Task description: From the line containing "Given: Click the" to the end of the records, print every line exactly, both ends included, and leave out the pictures.

Record set:
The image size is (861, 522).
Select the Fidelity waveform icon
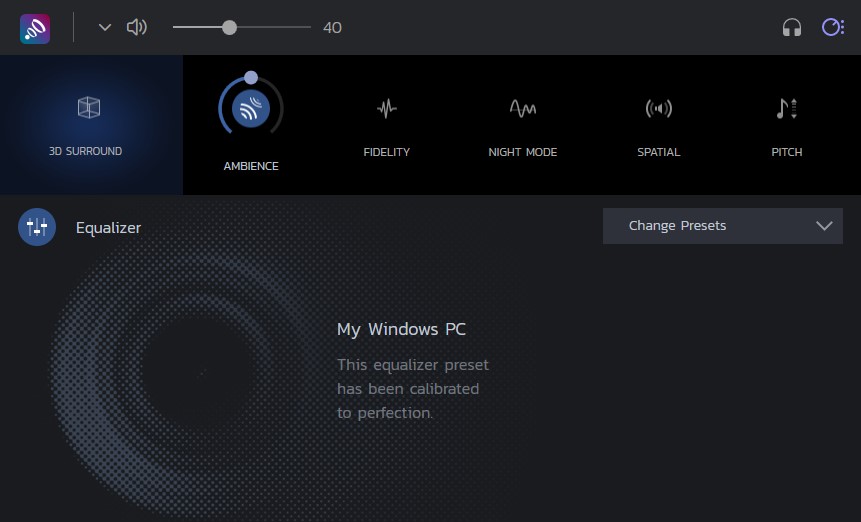(387, 108)
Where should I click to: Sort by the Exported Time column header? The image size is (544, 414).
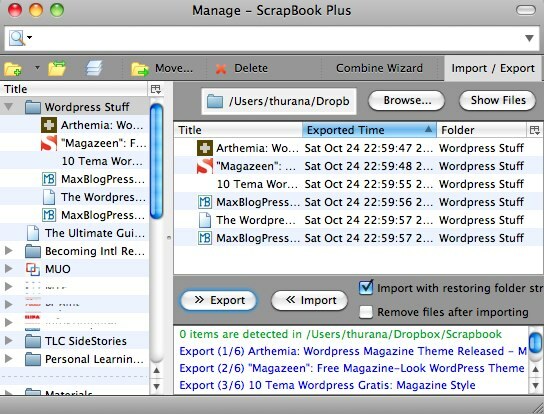[369, 130]
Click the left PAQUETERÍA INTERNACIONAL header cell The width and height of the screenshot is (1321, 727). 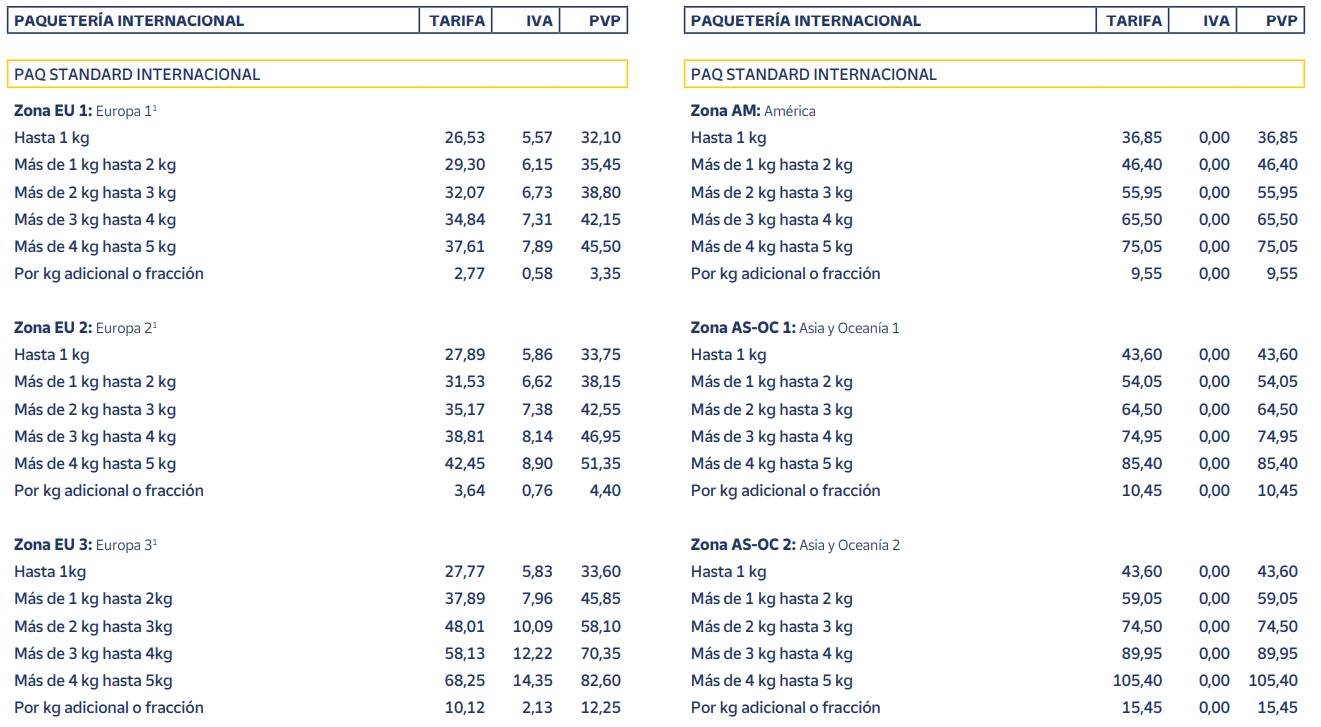[213, 20]
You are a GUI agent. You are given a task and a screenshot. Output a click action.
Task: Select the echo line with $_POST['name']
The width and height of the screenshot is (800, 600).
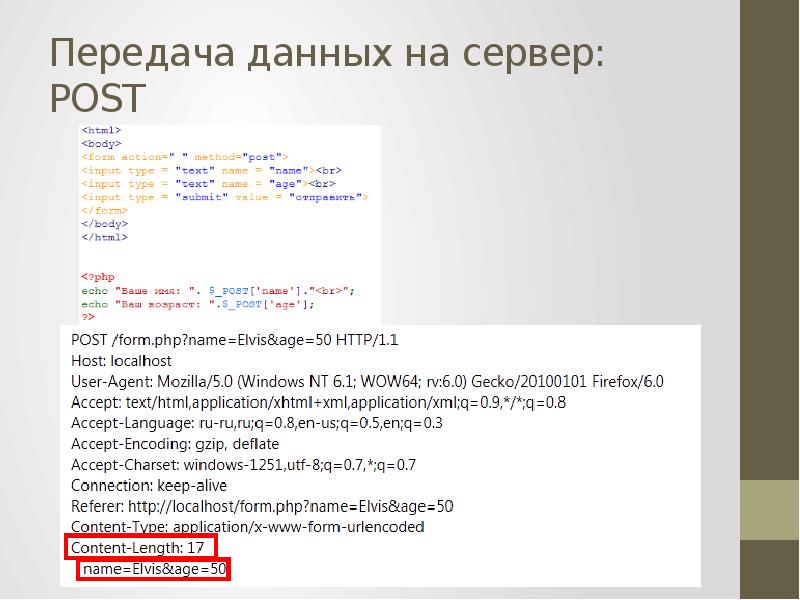pyautogui.click(x=217, y=289)
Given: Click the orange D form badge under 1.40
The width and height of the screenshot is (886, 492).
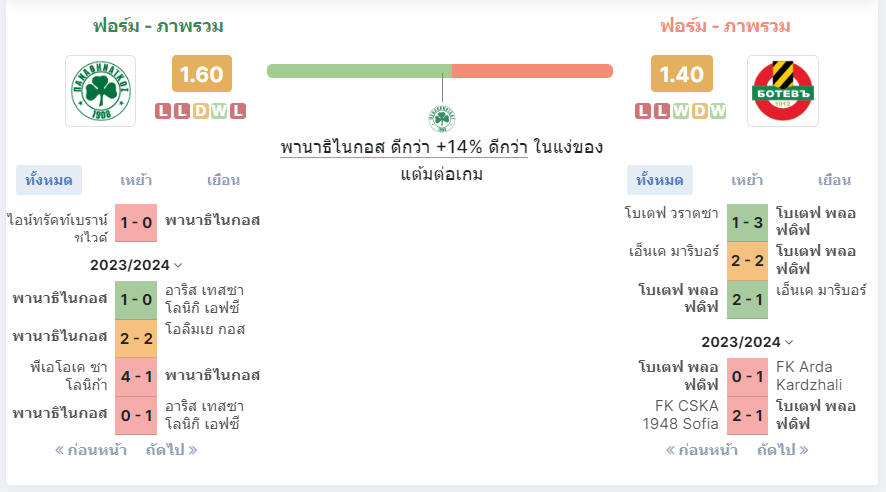Looking at the screenshot, I should 700,111.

Your response:
Given: Click the orange D form badge under 1.40
The width and height of the screenshot is (886, 492).
Looking at the screenshot, I should 700,111.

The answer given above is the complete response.